Lorsque la foi débarque, la raison fout-elle le camp ?

Lorsque la foi débarque, la raison fout-elle le camp ?

Dans le but d’écrire des chroniques qui soient le plus inactuelles possible, je me suis lancé, depuis un certaine temps, dans la lecture d’ouvrages sur la quête du premier principe par les présocratiques, la contemplation chez Platon, le premier moteur des péripatéticiens, etc. Aux heures de loisir, je feuillète aussi des livres sur l’éducation hellénistique, la tradition patristique, la culture monastique et la science scolastique.

À vrai dire, je ne m’aventure plus que très rarement au-delà du XIIIe siècle. Et si le hasard des découvertes érudites me conduit parfois, accidentellement, jusqu’à la Renaissance, je ne m’attarde guère dans cette antichambre de la modernité philosophique. Je rebrousse chemin en direction des Anciens. Car je sens bien que l’humanisme de Pic de la Mirandole, avec sa « célébration de la liberté humaine comme indétermination », risque de me faire dégringoler jusqu’à l’existentialisme athée de Jean-Paul Sartre, pour qui – ne riez pas, ce ne serait pas gentil – l’existence précède l’essence. 

Vous le savez comme moi : une fois rendu à Sartre, on aboutit très vite à tous les phantasmes d’auto-engendrement dont l’époque actuelle est friande. C’est mécanique. Ça va tout seul. Le “On ne naît pas homme, on le devient” de l’humaniste de Rotterdam, une fois radicalisé à l’extrême et posé comme nouveau socle ontologique, ouvre la voie à l’idée de malléabilité presque infinie du matériau humain.
· · ·
Consignes →
- a) D'après l'article, sur quels sujets portent les livres feuilletés aux heures de loisir ? Listez-les tous.
- b) Recopiez un passage de l'article : commencez aux mots « Dans le but » et arrêtez-vous après « la science scolastique. ».
Les données ci-dessous n'ont aucun lien avec l'article.

Données →
· · ·
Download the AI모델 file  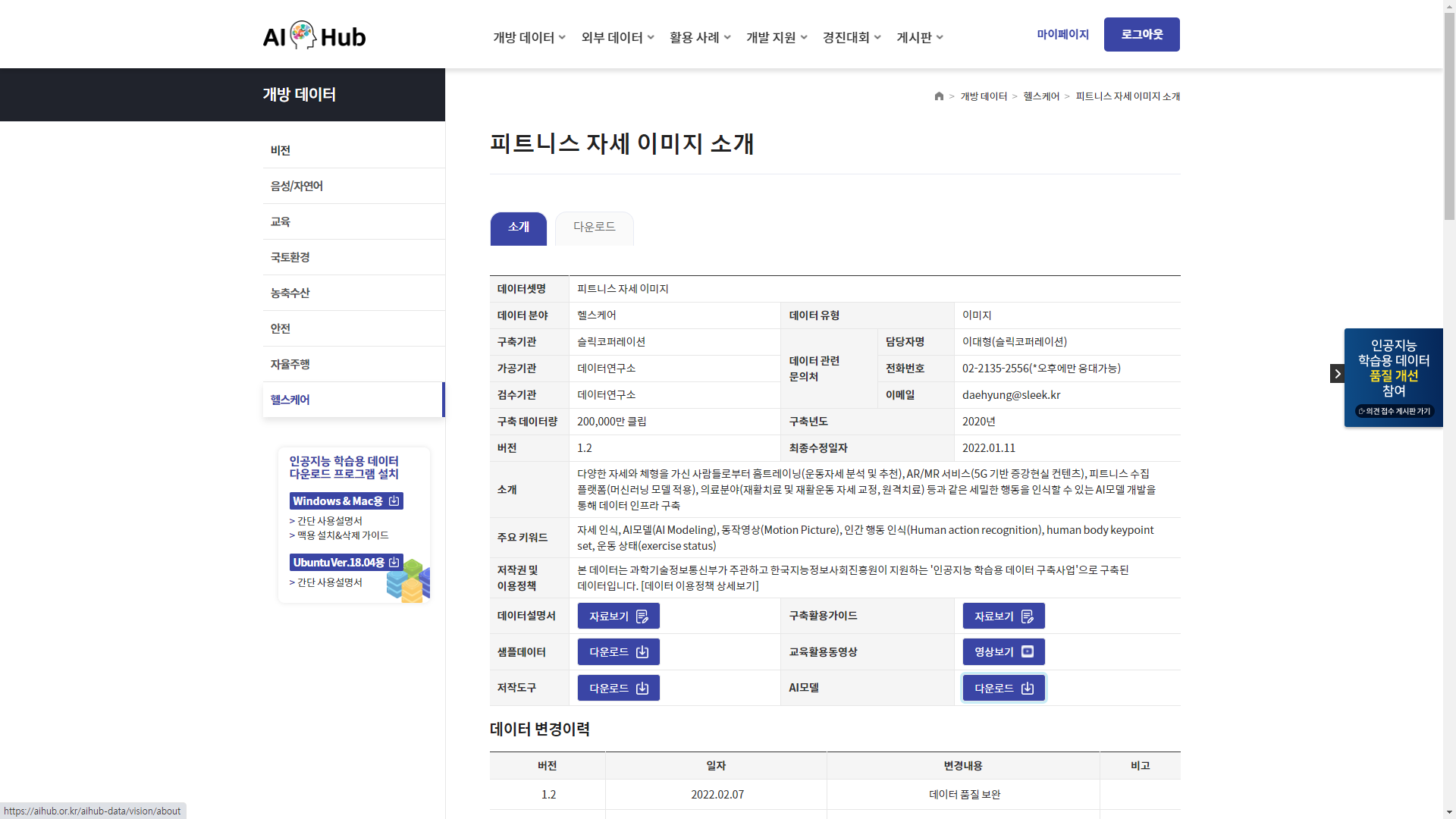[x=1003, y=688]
· · ·
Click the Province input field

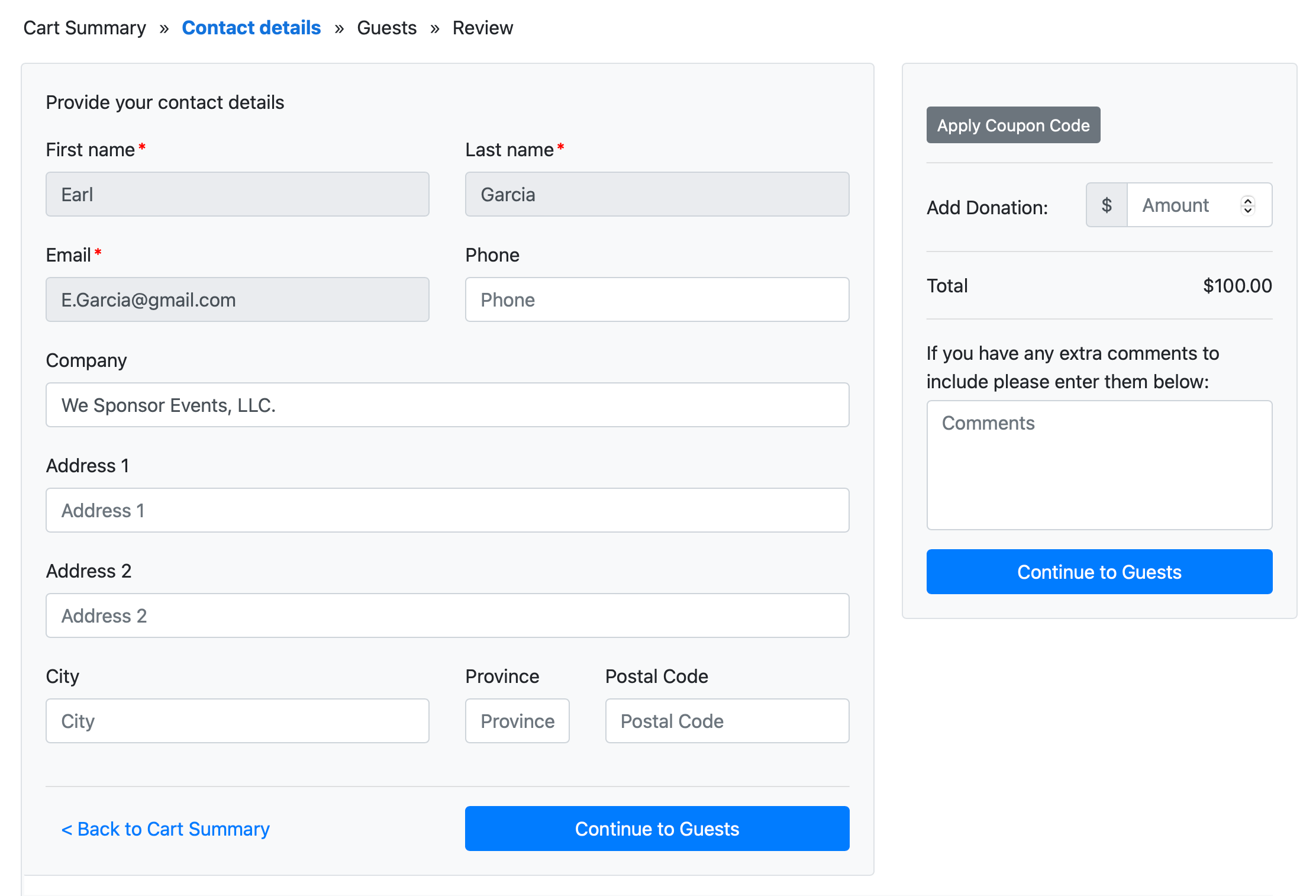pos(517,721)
· · ·
Réponses par consigne →
- a)
- l'éducation hellénistique
- la tradition patristique
- la culture monastique
- la science scolastique

- b)
Dans le but d’écrire des chroniques qui soient le plus inactuelles possible, je me suis lancé, depuis un certaine temps, dans la lecture d’ouvrages sur la quête du premier principe par les présocratiques, la contemplation chez Platon, le premier moteur des péripatéticiens, etc. Aux heures de loisir, je feuillète aussi des livres sur l’éducation hellénistique, la tradition patristique, la culture monastique et la science scolastique.